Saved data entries
== Segment start ==

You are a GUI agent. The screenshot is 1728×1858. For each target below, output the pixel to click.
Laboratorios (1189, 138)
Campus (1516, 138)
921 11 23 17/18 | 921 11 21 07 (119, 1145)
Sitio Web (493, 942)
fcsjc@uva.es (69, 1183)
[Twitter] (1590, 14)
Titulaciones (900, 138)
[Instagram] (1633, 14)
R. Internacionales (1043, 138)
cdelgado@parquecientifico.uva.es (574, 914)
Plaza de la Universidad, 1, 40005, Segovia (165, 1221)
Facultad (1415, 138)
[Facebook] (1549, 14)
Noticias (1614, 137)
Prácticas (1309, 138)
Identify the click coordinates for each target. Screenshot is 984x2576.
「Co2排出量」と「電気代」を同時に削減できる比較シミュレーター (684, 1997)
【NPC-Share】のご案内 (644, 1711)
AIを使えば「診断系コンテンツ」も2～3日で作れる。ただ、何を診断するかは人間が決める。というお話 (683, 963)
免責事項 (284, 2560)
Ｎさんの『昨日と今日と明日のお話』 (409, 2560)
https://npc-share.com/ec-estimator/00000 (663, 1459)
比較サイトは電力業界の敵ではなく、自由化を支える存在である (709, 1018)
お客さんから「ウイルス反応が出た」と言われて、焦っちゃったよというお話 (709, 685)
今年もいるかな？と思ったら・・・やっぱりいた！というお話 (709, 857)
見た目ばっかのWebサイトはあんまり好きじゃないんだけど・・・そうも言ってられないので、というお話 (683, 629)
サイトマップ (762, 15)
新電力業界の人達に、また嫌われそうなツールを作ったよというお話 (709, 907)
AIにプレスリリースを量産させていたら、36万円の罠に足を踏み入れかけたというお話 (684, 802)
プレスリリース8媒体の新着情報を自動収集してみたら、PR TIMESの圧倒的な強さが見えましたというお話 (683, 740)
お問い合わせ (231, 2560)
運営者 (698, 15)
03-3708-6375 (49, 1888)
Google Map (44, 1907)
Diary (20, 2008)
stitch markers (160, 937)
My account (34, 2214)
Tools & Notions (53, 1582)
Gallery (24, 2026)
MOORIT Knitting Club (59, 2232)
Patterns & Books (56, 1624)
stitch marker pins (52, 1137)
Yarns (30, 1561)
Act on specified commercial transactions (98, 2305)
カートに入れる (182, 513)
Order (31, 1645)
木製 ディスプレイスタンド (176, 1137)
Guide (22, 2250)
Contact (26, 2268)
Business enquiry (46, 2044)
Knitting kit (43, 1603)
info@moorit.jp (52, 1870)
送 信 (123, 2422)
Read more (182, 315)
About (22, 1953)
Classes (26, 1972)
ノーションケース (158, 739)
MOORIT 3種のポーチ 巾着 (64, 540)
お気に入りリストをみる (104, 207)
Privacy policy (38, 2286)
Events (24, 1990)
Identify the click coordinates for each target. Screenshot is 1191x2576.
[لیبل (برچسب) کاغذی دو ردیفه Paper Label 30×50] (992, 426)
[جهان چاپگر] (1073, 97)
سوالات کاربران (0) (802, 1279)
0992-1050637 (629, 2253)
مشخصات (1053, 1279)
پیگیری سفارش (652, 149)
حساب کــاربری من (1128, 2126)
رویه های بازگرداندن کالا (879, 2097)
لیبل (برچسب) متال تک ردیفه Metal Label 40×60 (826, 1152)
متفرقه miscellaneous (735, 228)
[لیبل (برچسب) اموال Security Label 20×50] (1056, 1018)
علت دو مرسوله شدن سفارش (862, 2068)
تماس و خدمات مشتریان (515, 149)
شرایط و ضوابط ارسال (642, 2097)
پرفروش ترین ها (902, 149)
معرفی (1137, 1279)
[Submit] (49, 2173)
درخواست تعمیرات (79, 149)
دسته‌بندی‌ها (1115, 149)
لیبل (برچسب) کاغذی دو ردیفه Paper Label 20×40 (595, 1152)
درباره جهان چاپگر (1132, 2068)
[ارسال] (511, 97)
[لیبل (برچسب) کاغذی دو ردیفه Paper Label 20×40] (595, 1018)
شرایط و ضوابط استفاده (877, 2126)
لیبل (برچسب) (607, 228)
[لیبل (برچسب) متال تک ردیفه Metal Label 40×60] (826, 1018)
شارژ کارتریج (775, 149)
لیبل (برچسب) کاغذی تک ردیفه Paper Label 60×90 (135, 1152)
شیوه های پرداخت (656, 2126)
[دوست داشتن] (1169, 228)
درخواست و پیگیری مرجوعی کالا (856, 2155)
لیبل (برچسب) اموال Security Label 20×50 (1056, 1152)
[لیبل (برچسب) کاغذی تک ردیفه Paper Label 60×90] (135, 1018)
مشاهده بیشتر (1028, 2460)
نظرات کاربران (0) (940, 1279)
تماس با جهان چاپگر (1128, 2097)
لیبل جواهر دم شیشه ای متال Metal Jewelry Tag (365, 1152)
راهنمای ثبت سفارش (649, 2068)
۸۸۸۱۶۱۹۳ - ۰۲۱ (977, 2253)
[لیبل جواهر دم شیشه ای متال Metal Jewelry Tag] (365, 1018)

== Segment end ==

Using the data above, repeat exactly the lines that begin at the line with "AIにプレスリリースを量産させていたら、36万円の罠に足を踏み入れかけたというお話 (684, 802)" and end at the line with "رویه های بازگرداندن کالا (879, 2097)", both ends included.

AIにプレスリリースを量産させていたら、36万円の罠に足を踏み入れかけたというお話 (684, 802)
プレスリリース8媒体の新着情報を自動収集してみたら、PR TIMESの圧倒的な強さが見えましたというお話 (683, 740)
お問い合わせ (231, 2560)
運営者 (698, 15)
03-3708-6375 (49, 1888)
Google Map (44, 1907)
Diary (20, 2008)
stitch markers (160, 937)
My account (34, 2214)
Tools & Notions (53, 1582)
Gallery (24, 2026)
MOORIT Knitting Club (59, 2232)
Patterns & Books (56, 1624)
stitch marker pins (52, 1137)
Yarns (30, 1561)
Act on specified commercial transactions (98, 2305)
カートに入れる (182, 513)
Order (31, 1645)
木製 ディスプレイスタンド (176, 1137)
Guide (22, 2250)
Contact (26, 2268)
Business enquiry (46, 2044)
Knitting kit (43, 1603)
info@moorit.jp (52, 1870)
送 信 (123, 2422)
Read more (182, 315)
About (22, 1953)
Classes (26, 1972)
ノーションケース (158, 739)
MOORIT 3種のポーチ 巾着 (64, 540)
お気に入りリストをみる (104, 207)
Privacy policy (38, 2286)
Events (24, 1990)
Identify the click coordinates for each target. Screenshot is 1191x2576.
[لیبل (برچسب) کاغذی دو ردیفه Paper Label 30×50] (992, 426)
[جهان چاپگر] (1073, 97)
سوالات کاربران (0) (802, 1279)
0992-1050637 (629, 2253)
مشخصات (1053, 1279)
پیگیری سفارش (652, 149)
حساب کــاربری من (1128, 2126)
رویه های بازگرداندن کالا (879, 2097)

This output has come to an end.